Data extracted from a collection:
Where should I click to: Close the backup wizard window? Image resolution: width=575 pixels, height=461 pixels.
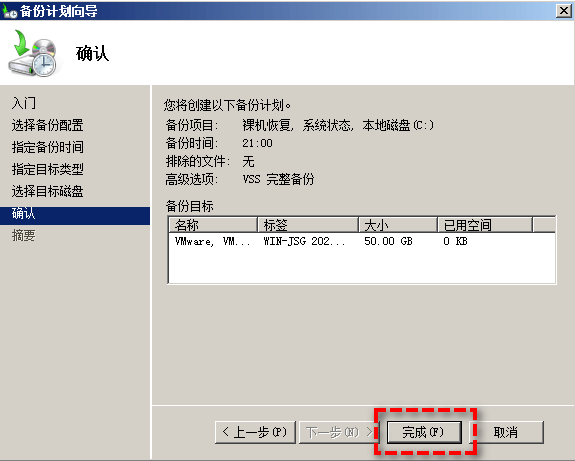point(564,11)
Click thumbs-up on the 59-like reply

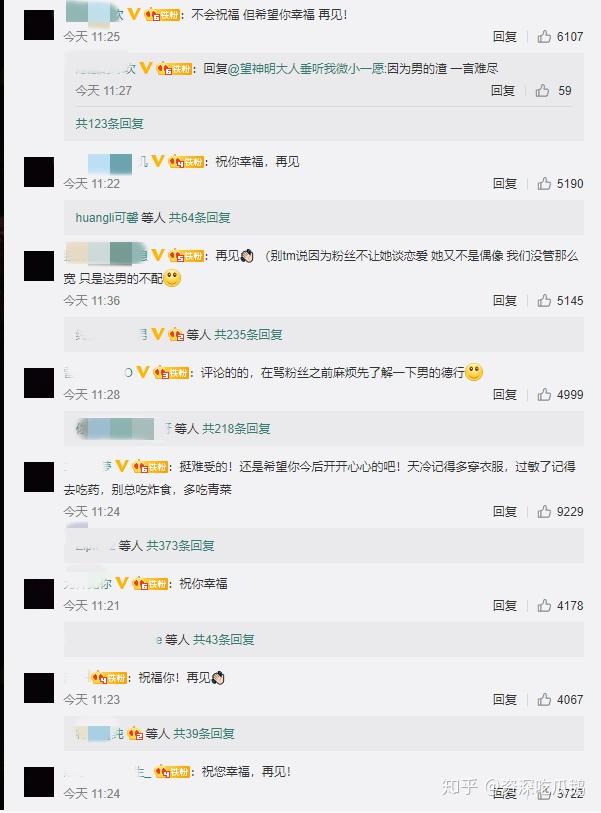tap(542, 91)
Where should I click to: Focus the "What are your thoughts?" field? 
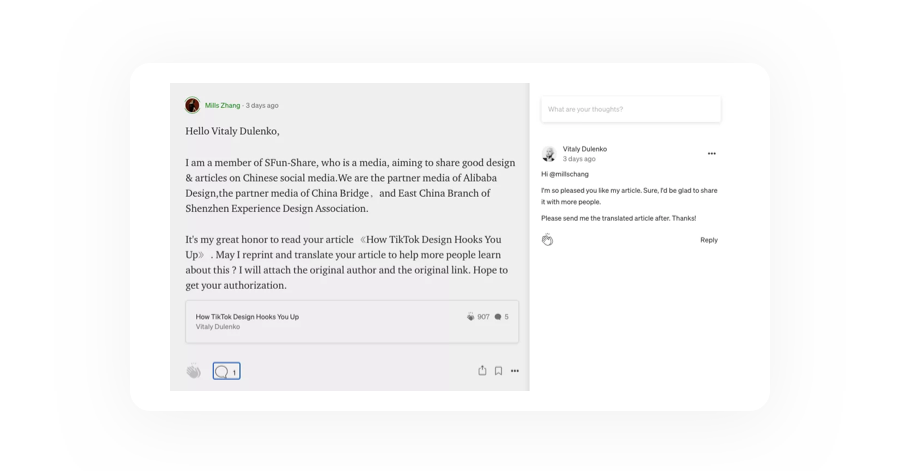click(630, 109)
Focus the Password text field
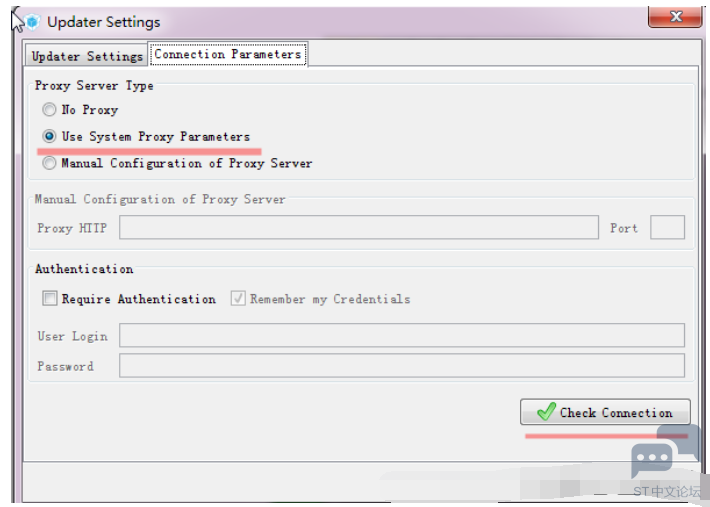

## WORK REQUIRED
Retype every record as it stands. None of the pictures should appear.

## RESPONSE BELOW
Where should I click to: Close the backup wizard window? Image resolution: width=575 pixels, height=461 pixels.
point(564,11)
Click thumbs-up on the 59-like reply

tap(542, 91)
Where should I click to: Focus the "What are your thoughts?" field? 
click(630, 109)
Focus the Password text field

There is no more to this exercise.